Ce devait être un simple procès pour violences aggravées. Ce sera peut-être une affaire criminelle devant la cour d’assises. L’agression de Séverine, opticienne de 44 ans rouée de coups à Sarcelles en novembre 2024, prend un tournant judiciaire radical. Le tribunal correctionnel de Pontoise, qui devait juger ce mardi l’un des suspects, s’est dessaisi du dossier. En cause : les séquelles lourdes et probablement irréversibles de la victime, confirmées par un médecin dans une récente expertise. Les faits remontent au 18 novembre, vers 19h10. Séverine venait de fermer sa boutique au centre commercial des Flanades. À peine avait-elle atteint sa voiture, qu’elle était attaquée dans l’obscurité par deux individus. « Donne ta montre », répétaient-ils en la frappant au visage. Elle s’effondre, inconsciente, sous la pluie. Lorsqu’elle reprend ses esprits, seule sur le trottoir, sa Rolex estimée à 10 000 euros a disparu. Ses chaussures aussi.

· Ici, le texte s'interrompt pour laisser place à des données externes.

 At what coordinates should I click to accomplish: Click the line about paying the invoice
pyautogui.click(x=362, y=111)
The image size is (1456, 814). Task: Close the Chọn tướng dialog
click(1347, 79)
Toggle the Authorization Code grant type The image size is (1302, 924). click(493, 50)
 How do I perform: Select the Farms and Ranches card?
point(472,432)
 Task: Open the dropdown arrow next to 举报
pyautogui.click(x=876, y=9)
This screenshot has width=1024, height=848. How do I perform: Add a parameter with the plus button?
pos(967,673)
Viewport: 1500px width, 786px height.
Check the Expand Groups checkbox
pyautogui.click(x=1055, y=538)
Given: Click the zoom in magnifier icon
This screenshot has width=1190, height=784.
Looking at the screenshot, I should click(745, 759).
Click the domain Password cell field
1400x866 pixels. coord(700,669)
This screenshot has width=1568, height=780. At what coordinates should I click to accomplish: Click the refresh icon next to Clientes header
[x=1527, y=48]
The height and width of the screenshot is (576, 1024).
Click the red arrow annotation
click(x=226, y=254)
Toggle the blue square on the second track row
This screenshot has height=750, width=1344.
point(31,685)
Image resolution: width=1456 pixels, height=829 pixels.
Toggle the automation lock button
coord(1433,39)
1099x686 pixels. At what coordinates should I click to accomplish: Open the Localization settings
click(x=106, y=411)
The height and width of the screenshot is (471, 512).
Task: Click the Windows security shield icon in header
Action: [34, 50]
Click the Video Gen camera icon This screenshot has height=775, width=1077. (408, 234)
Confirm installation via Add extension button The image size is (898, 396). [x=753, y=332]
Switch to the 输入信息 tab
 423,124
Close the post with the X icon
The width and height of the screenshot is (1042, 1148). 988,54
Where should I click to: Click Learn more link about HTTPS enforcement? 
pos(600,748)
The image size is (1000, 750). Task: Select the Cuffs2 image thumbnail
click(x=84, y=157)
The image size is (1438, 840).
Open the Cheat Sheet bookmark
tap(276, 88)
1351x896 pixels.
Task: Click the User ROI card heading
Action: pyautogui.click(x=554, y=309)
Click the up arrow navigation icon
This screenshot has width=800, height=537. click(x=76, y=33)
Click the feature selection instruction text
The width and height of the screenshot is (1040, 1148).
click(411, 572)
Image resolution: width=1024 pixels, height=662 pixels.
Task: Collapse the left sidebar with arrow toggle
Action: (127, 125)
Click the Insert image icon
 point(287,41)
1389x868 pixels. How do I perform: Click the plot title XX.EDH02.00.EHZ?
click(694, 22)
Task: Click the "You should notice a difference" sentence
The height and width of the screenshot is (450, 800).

Une information judiciaire ouverte, direction la cour d’assises
Ce mardi, le suspect interpellé, un jeune homme de 19 ans nommé Ousmane D., devait comparaître. Mais au vu de l’aggravation médicale du dossier, le tribunal a préféré transmettre l’affaire à un juge d’instruction. Une information judiciaire va être ouverte, avec mise en examen à la clé. Si l’infirmité permanente est confirmée, l’affaire relèvera bien du criminel, et Ousmane D. pourrait comparaître devant les assises. Séverine souffre de plusieurs traumatismes physiques, dont une fracture du nez. Mais c’est l’évaluation récente d’une infirmité permanente qui change tout. Le vol crapuleux d’une montre de luxe, accompagné d’une violence gratuite, bascule vers une affaire plus lourde aux yeux de la justice. Abandonnée sur le bitume, Séverine avait réussi à rejoindre un magasin encore ouvert dans le centre commercial pour appeler à l’aide. Près de neuf mois plus tard, elle vit avec les stigmates d’un guet-apens brutal, pour une montre qui ne valait pas une vie fracassée.